I agree that this will probably have to be sold via cold calling, also it
could be the type of service that would go over well at HR conference, or
conferences where HR types are likely to be, including labor law, wage and
hour issues, recruiting, etc..

------
weego
The business side I can't really comment on, so best leave that to someone
else more capable. UI wise I would suggest you really work on your typography
to improve the overall feel. At a glance a few pointers would be:

1) far too much of the real information is off the bottom of the page... I
don't really care so much about a screenshot of a fairly dry and grey page
product shot.

2) the vertical space above and below the yellow sign up button is different
and is slightly awkward because of it.

3) right aligning the features|pricing|signup text needs rethinking, also give
it vertical space away from the image.

4) you need more variation in your headers/body/navigation text styles. The
features|pricing|signup and also the pricing structure table really need more
impact and are currently let down by how they look.

5) be more generous with the padding around the text in the pricing table.

6) using bold white on the blue is completely lost.

7) your underlying grid changes between the light and dark sections and needs
to be rethought.
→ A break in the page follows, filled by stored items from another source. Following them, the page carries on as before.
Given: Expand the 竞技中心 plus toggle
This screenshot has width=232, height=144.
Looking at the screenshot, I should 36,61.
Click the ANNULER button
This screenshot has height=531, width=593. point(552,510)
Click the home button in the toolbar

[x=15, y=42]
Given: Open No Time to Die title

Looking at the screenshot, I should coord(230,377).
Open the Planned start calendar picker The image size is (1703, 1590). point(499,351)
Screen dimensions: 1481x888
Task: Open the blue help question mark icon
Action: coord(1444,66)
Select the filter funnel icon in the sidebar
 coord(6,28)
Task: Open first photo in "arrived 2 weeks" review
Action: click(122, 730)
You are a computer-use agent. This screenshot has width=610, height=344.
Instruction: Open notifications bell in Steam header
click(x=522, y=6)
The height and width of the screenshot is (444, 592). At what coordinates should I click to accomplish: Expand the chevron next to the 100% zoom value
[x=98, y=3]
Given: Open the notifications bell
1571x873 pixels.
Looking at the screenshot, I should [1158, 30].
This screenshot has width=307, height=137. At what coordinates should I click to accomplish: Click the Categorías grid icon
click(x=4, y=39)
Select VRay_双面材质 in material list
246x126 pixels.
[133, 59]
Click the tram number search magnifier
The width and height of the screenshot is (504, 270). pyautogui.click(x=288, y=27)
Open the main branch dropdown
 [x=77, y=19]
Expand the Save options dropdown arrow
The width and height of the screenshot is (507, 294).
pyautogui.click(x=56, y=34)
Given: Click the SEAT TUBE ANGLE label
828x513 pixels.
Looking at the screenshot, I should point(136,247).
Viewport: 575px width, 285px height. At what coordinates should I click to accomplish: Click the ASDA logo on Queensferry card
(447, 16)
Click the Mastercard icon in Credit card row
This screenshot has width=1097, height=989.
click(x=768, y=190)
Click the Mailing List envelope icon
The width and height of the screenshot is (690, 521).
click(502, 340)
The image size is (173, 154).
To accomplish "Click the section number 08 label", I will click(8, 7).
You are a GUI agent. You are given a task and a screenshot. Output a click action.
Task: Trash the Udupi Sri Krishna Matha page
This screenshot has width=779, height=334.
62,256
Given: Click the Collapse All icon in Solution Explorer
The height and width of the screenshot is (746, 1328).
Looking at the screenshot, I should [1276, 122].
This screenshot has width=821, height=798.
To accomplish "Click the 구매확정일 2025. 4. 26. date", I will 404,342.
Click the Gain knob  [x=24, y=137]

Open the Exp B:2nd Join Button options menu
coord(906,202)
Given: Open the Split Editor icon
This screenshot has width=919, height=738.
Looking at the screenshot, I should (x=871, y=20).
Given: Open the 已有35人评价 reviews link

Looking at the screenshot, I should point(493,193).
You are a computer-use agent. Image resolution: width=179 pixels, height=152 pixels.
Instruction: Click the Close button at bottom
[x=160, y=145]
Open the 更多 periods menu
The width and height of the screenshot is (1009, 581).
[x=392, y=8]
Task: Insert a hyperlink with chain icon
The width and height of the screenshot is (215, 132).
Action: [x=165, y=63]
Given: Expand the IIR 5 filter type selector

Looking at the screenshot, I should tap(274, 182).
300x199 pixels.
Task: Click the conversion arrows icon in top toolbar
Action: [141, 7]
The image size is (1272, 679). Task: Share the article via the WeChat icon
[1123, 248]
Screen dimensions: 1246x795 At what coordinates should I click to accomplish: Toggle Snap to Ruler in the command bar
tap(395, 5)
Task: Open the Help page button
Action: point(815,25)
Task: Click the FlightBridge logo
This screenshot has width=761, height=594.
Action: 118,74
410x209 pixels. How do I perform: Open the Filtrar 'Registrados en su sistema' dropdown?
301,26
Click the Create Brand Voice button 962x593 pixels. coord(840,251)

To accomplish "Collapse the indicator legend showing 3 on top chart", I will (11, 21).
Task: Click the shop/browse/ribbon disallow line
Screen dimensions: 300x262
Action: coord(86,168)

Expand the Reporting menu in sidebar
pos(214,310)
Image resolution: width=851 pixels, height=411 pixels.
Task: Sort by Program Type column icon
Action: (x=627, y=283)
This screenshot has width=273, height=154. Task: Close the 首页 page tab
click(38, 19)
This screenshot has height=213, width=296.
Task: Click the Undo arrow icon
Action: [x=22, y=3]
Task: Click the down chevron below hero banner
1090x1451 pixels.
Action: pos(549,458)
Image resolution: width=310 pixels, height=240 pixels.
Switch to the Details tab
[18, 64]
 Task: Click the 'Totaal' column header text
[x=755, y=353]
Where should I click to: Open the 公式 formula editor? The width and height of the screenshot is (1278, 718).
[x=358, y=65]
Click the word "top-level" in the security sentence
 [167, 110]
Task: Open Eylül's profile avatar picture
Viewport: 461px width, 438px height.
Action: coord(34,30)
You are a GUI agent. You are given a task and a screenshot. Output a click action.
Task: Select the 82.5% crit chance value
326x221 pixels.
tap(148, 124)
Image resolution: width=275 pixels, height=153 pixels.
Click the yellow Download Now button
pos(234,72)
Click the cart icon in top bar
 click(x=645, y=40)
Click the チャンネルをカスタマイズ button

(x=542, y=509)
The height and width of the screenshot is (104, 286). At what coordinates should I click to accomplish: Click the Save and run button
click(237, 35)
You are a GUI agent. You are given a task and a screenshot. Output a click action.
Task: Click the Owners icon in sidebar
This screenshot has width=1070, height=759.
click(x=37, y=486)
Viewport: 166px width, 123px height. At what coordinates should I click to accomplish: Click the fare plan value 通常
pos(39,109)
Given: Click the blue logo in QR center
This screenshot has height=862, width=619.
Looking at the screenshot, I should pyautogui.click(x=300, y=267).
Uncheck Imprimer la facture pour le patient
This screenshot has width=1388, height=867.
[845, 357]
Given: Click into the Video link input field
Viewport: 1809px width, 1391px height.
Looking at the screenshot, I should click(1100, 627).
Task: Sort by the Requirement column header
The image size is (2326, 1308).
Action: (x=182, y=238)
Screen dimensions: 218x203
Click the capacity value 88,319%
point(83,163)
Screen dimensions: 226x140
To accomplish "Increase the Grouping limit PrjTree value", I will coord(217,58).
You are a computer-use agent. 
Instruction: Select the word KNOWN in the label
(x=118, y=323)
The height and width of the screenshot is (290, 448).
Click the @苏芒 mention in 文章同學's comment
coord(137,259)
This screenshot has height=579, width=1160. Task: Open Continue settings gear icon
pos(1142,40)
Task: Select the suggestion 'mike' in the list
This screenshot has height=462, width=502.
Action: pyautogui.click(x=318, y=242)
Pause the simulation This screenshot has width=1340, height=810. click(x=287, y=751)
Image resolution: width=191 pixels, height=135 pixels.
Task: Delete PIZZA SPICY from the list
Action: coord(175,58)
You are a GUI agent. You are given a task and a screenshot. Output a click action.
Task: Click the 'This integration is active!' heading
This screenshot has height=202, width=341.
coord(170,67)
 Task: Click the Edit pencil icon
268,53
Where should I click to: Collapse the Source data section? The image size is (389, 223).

Overall I think you need an extra column so you can get more
relevant info into eyeline.

8) your remember me option needs styling and also be more generous with the
space around it

9) the space between headers and paragraphs should not be the same (it's fine
below headers, tighten up between paragraphs in my opinion) also the space
below "Great Features" is not the same as other headers.

10) you have too many font styles and sizes in the blue BG area which is
making it feel unstructured and hard to read.

It's a good start, and any design can be picked apart so hopefully any design
comments will be taken as my own subjective feelings rather than true
criticism, but if I was to say any 1 thing really needs attention I would get
an extra column in there first and foremost.

------
ig1
Business critique:

My advice would be to concentrate on the SME market, to sell into the
enterprise market requires sales people and a much higher price.

You could target your enterprise product to freelance recruiters though.

Also if you're going for small companies it might also be worth offering
pricing on a per-job rather than time basis.

Also my gut feeling is that the pricing is wrong, talk to your customers and
find out how much they save by using your product and use that as the basis of
your pricing.

Website critique:

The features list looks a bit of a mess, rather than talking about features
(of your product) talk about the benefits (to your users). Accepting CVs in
JPG format might be a feature for you product, it's not a benefit to your end
user though.

The features list should describe how you fix the pain-points the user is
currently experiencing.

------
jeromec
This is one of those things that makes me slap my forehead and ask why didn't
I think of that. :)

It looks good. The main thing I would critique is that it looks like there is
a price barrier to entry. I'd change the 'Sign Up' button text to 'Try it FREE
for 30 days now!', also the 'select' text in the price area to 'free trial'.
Other minor knick knacks like adding the word 'password' in the second top
box? Finishing up the FAQs section etc.

Edit: It's interesting that some constructive looking comments on this thread
are downvoted...

------
markbao
Congratulations!

You definitely need a tour page where I can take a closer look at your
software without using it. Something like <http://basecamphq.com/tour/> or
<http://supportbreeze.com/tour> (to put in a personal plug). I can't get a
really good idea of the app from the text; show, don't tell.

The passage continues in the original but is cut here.